A way we “need” to think?
The elephant in the room
This week on Tuesday, I was browsing through Facebook statuses when I came across one about an ethnic studies class. A student in the class, who identified himself as Asian, was lamenting that the class focused entirely on African American history. The course was taught by an African American professor. A majority of the students in it were Asian. “Asian is an ethnicity too,” the status ended.
The responses to the complaint were more subdued and civil than I have come to expect on a college campus. Besides one who tried to demand that African Americans have had it so bad that everything else pales in comparison, everyone else involved in the conversation were respectfully bringing up points about the perceived slight and the multi- and cross-disciplinary reasons for the class to be organized in such a way.
However, I still cannot help but wonder, what if “Asian” in the original posting were changed to “White?” What if the student wanted information on all races and ethnicities? Independent of the subject matter of this instance in particular, there would be nothing wrong with a desire to learn about such a topic.
But the reaction would be far more brutal than this. One can easily imagine the masses ready to pounce on a perceived racist. Rebecca Traister, in the New Republic, called these people “armies of unpaid but widely read commentators, ready to launch hashtag campaigns and circulate change.org petitions in response to the slightest of identity-politics missteps.” Anyone familiar with the culture or militant ideology of such “reformers” will understand and appreciate her description.
From a purely academic point of view though, there is nothing wrong with any of this. Simply expressing an unpopular or contrarian viewpoint need not earn the vitriol and spite of people, as if you maimed small children. But that is the kind of environment we have created.
Three weeks ago, in New York Magazine, Jonathan Chait published a long column bemoaning and chastising the movements that promulgate these attitudes. He focused much of the piece on college campuses, the “patient zero” for much of this in the United States. Drawing examples from all over the country, Chait succinctly and brilliantly attacks the political correctness culture, raising the best response and criticism from those who want to believe they cannot be criticized. It is one of the best journalistic pieces on freedom of thought in a long time.
Much of Chait’s criticism falls on American liberals. The moniker, though, hardly describes the people that use it. He describes how, successfully, the conservative right in the U.S. has made liberal a “feared buzzword with radical connotations.” But he reclaims the word, attributing its original meaning “[wanting] to make society more economically and socially egalitarian…[but still cherishing] individuals rights, freedom of expression and the protection of a kind of free political marketplace.”
Liberals in the United States have lost the creative and accepting personality that the “political marketplace” demands. Chait attributes this transformation directly to the political correctness movement, one that aims to expand freedom for the oppressed by eliminating it for their enemies.
Chait, again, takes many of his examples from the college setting, including a veteran of the Berkeley “Free Speech Movement” who now laments the breadth of free speech.
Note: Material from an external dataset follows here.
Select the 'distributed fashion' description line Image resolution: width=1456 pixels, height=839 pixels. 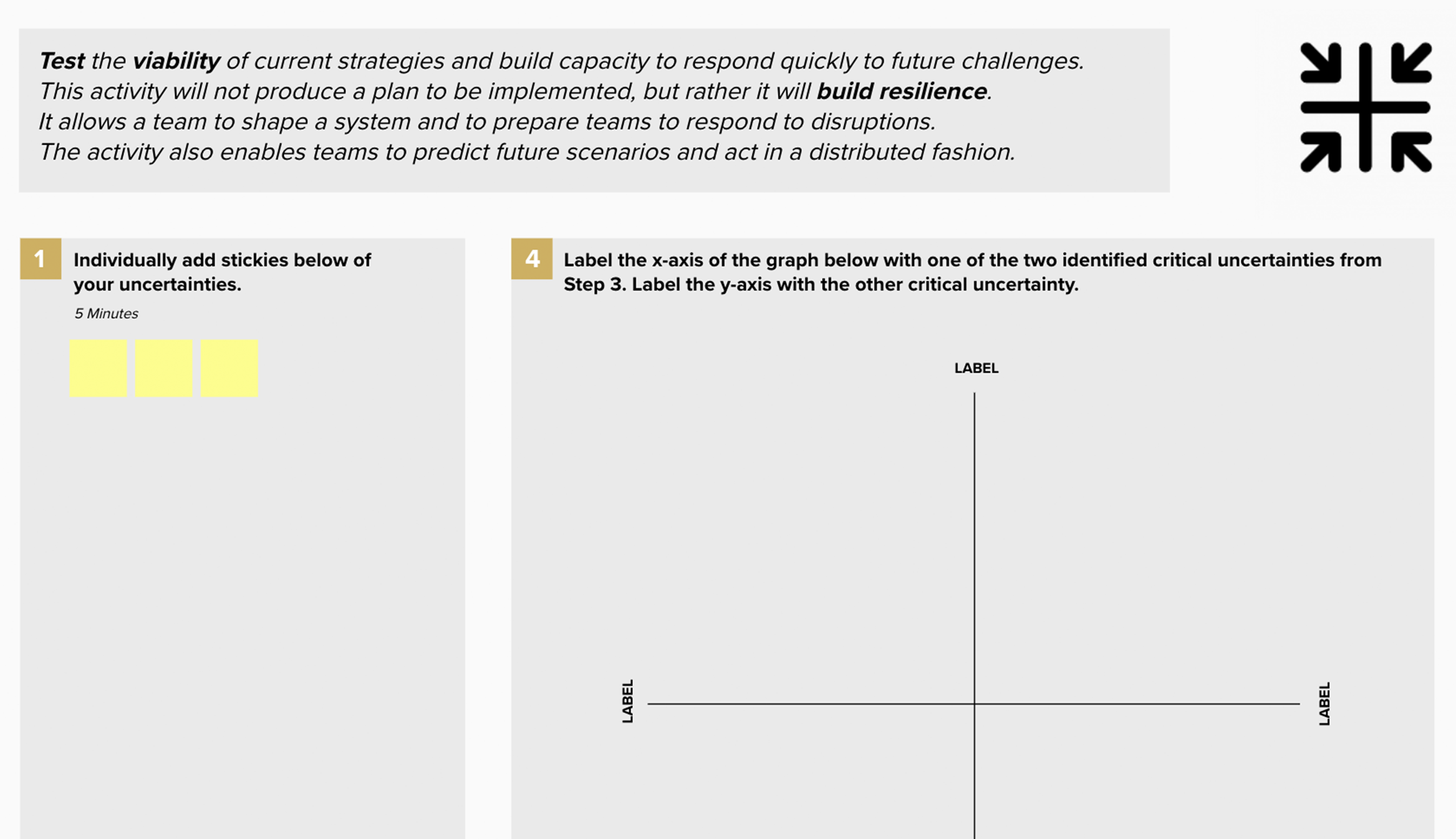(x=527, y=152)
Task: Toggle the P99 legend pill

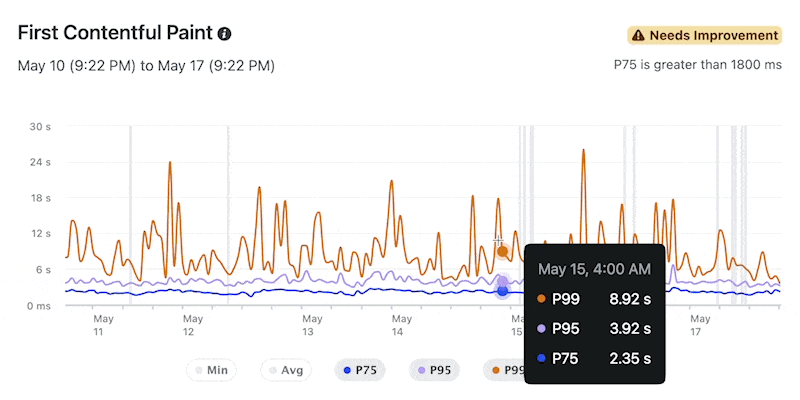Action: point(505,370)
In the end, though, he applies the consequences of this new reality to the rest of the country. “The P.C. style of politics has one serious, possibly fatal drawback: It is exhausting. Claims of victimhood that are useful within the left-wing subculture may alienate much of America. The movement’s dour puritanism can move people to outrage, but it may prove ill suited to the hopeful mood required of mass politics. Nor does it bode well for the movement’s longevity that many of its allies are worn out.” Political correctness is a self-defeating movement.
This issue recently reared its head on this campus. Last month, this paper published two columns questioning the veracity of rape culture. The gist of the argument was that the cultural features, which many consider rape culture are in fact indelible from culture as a whole. Regardless of whether one considers the argument correct, the response illustrated the kind of dystopian response Chait envisions. True, the letter published in this paper the week after the initial publication engaged with the article and criticized the author civilly. In comparison, the shares of the article across social media and the in-person conversations I heard or had were rather different. Rather than engaging with the arguments, students simply demanded an alternate reality. They demanded that the argument in the article be false from the outset. Rather than educating or engaging with the other side, the loudest critics simply yelled. Rather than try and accomplish their goal of helping the oppressed, those on the outskirts of society, the critics simply demanded their way.
Chait is right: Illiberal political correctness pervades culture. At the outset of any conversation that even approaches a marginalized or “oppressed” group, there are the same massive armies waiting to criticize those that attempt to broach issues or people they see as “untouchable.” “Gotcha” moments, thus, become ubiquitous. Maybe, though, there is solace. Political correctness is self-defeating. It oppresses the voices of those who are aiding its rise. All we need is to pull away from our downward spiral. Unfortunately, the universities are just staying the course.